También debemos considerar aquí el uso de términos genéricos como "hombre" u "hombres" para designar a toda la humanidad, o dicho de otro modo, la suposición de que el concepto de mujer está incluído en el término "hombre". Se trata de una pauta lingüística comúnmente empleada en textos periodísticos y de otras clases, y en la conversación ordinaria; en esto somos todos y todas culpables, casi a título personal y con pocas excepciones. Aunque técnicamente el término "hombres" puede abarcar a personas de ambos sexos, el uso del masculino sugiere de modo muy claro una referencia a personas masculinas, y contribuye, fuera de toda duda, a la permanente invisibilidad de las vidas de las mujeres y de sus aportaciones a la sociedad. Es lo que sucede en inglés con el uso del término "man" (hombre) en funciones de sufijo para la designación de oficios u otros papeles sociales, como en "salesman" (hombre de ventas, vendedor), "fireman" (hombre del fuego, bombero), "chairman" (hombre que ocupa la sede, presidente), "forefathers" (padres anteriores, antepasados), etc. Para dar solución a este problema, se han propuesto términos tales como "salespersons" (personas de ventas) o "firefighters" (combatientes contra el fuego), "chairpersons" (personas sedentes), "ancestors" (antepasados o antepasadas), para sustitutir a los anteriormente citados. En ocasiones, estas sugerencias no funcionan y a veces conducen a absurdos.

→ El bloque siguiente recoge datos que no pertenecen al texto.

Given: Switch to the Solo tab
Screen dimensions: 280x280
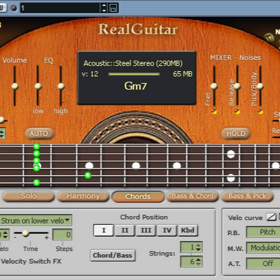Looking at the screenshot, I should click(x=29, y=196).
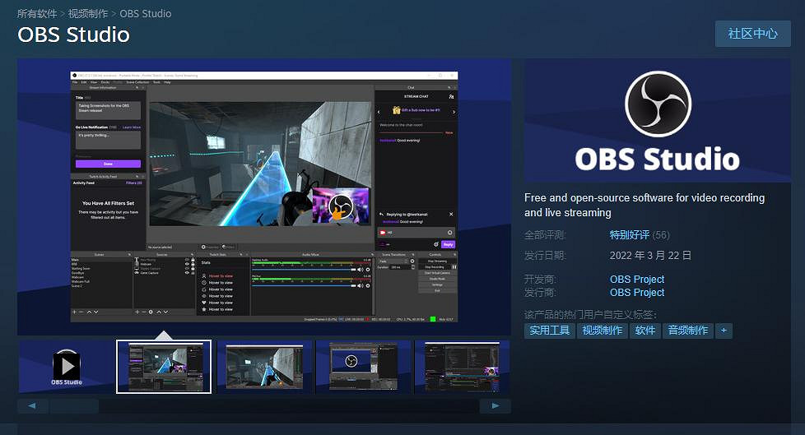Select the 软件 tag

(645, 331)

En español, en lugar de "neutralizar" el lenguaje, se acude a veces al extremo opuesto, el de feminizarlo, lo que conduce a aberraciones como "jueza". Para una vez que la terminación es absolutamente neutral, se pretende llevar las cosas a un extremo inadmisible: decimos "una nuez", pero también "un almirez". Recordemos el chiste de Mingote : "El retrato de esta jueza lo ha pintado este artisto". Lo mismo sucede con la atribución de géneros diferentes al sufijo característico del participio activo, diciendo "presidenta" cuando la palabra presidente se refiere tanto al masculino como al femenino, al hombre o a la mujer que preside. Véase si no lo que ocurre con el verbo amar. Quien ama será un o una amante. La mujer que preside una asociación de señoras es la Presidente de la sociedad. Lo contrario conduciría a decir, por ejemplo, que para la elección de la "presidenta" sólo se admitirá el voto de las "asistentas", término admitido por la (mala) costumbre, y que tiene un tufillo despreciativo.
Lo terrible de estas ridículas palabras radica en que consiguen que un problema realmente importante parezca una tontería. En cambio, otro medio de atraer la atención hacia las mujeres (válido tanto en español como en inglés) es el que consiste en referirse a ambos sexos diciendo "mujeres y hombres", es decir, alterando el orden habitual.
Los documentos oficiales del gobierno, los discursos de los líderes políticos, las obras de los intelectuales más prestigiosos son textos que se prestan perfectamente al análisis del lenguaje desde la perspectiva del género
Resumiendo, resulta difícil exagerar la importancia crítica del lenguaje. Por el mero hecho de elegir determinadas palabras, revelamos nuestros conceptos ocultos acerca de la sociedad, y nuestra propia interpretación de la misma. Si cada persona tuviera conciencia de dicho proceso, en definitiva, si nos interrogáramos acerca de las pautas que subyacen en el fondo de nuestras palabras, podríamos encontrar soluciones creativas al problema de unos usos lingüísticos que, o bien ocultan la información sobre las vidas de las mujeres, o la enmascaran con connotaciones inadecuadas. No hay duda de que las personas dedicadas a hacer que se reconozcan plenamente las aportaciones críticas de las mujeres al proceso del desarrollo internacional, cualquiera que sea su nacionalidad, deberían sentirse obligadas a atraer el respeto hacia las mujeres a través de su ejemplo y su labor didáctictica.
Suprimamos entre todos, mujeres y hombres, de una vez y para siempre, las diferencias de género, empezando por el lenguaje. Acostumbrémonos desde ahora a pensar en términos de género, concepto sociocultural, en lugar de hacerlo desde el punto de vista del sexo, un concepto meramente fisiológico.